I’d only given a literary talk, but someone still told me to leave the country

“So if you don’t like it so much,” he says, “why don’t you leave?” And his tone suggests that there is a good train leaving from St Pancras in half an hour.

By Nicholas Lezard

So here I am at the Romanian Cultural Institute in Belgrave Square. Eventually. After a misunderstanding that finds me first, forlorn and bemused, at Olympia, with the London Book Fair closing down for the evening, watching my fee grow wings and fly away into the night air. I am called up and told where I could more profitably go instead – that is to say, the venue I should be at. On reassurance that my expenses will be met, I hop into a cab as soon as I find one (which, on Kensington High Street at 7pm, takes far longer than you would think. I will not use Uber).

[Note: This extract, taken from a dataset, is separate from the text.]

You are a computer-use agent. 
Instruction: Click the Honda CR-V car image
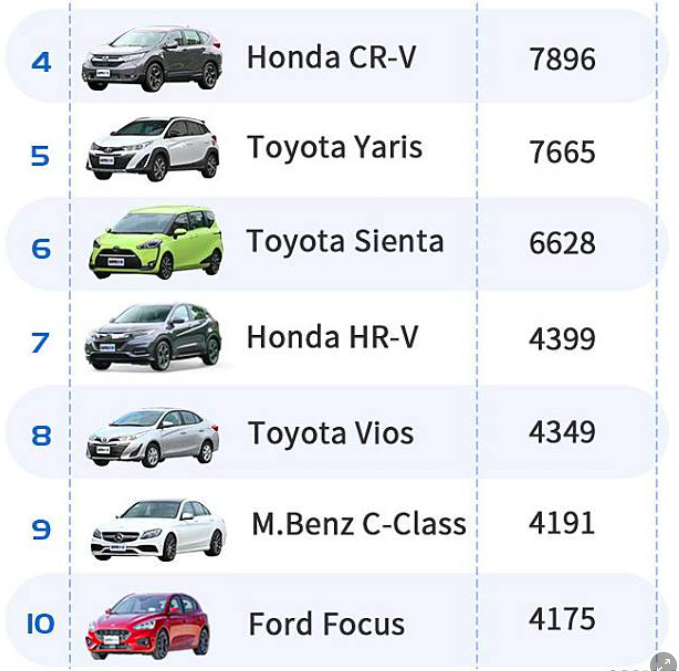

I am going there in order to be on a panel that is talking about Benjamin Fondane (1898-1944), the Romanian intellectual, poet, essayist, philosopher and all-round dude. I know nothing about the guy beyond what I learned from reviewing a selection of his writings last July but this makes me, apparently, one of this country’s leading experts on him. Such is the level of intellectual curiosity in this part of the world. Fondane was treated much better in Paris, where he moved after finding studying law in Bucharest too boring; treated very much worse in 1944, when he was sent to Auschwitz.

A little corner of me is panicking a bit before the gig starts: I know next to nothing about the man, especially compared to my co-panellists, and I might betray this to the audience of around 80 (I refer to their number, not their age), sitting in their little gilt chairs, in a nice gilt drawing room, which is par for the course for European cultural institutes in this neck of the woods.

Another part of me says: “Don’t be silly, you’ll be fine,” and it turns out I am. I even manage to throw in a few jokes. During the course of one of my answers I say that the UK is a cultural desert and that there was a reason Fondane stopped moving when he got to Paris. The idea of coming to London to breathe the pure air of artistic freedom and inspiration was, and remains, laughable. It gets a chuckle or two out of the (mostly Mittel-European) audience, who like a bit of British self-deprecation as much as we do.

Or do we? Downstairs, and clutching my first glass of the evening (a perfectly drinkable Romanian Merlot), I chat to various people who come up and say they like my reviews etc, etc. All very pleasant. And then a man comes up to me, about my age, maybe a year or three younger, smartly tweeded.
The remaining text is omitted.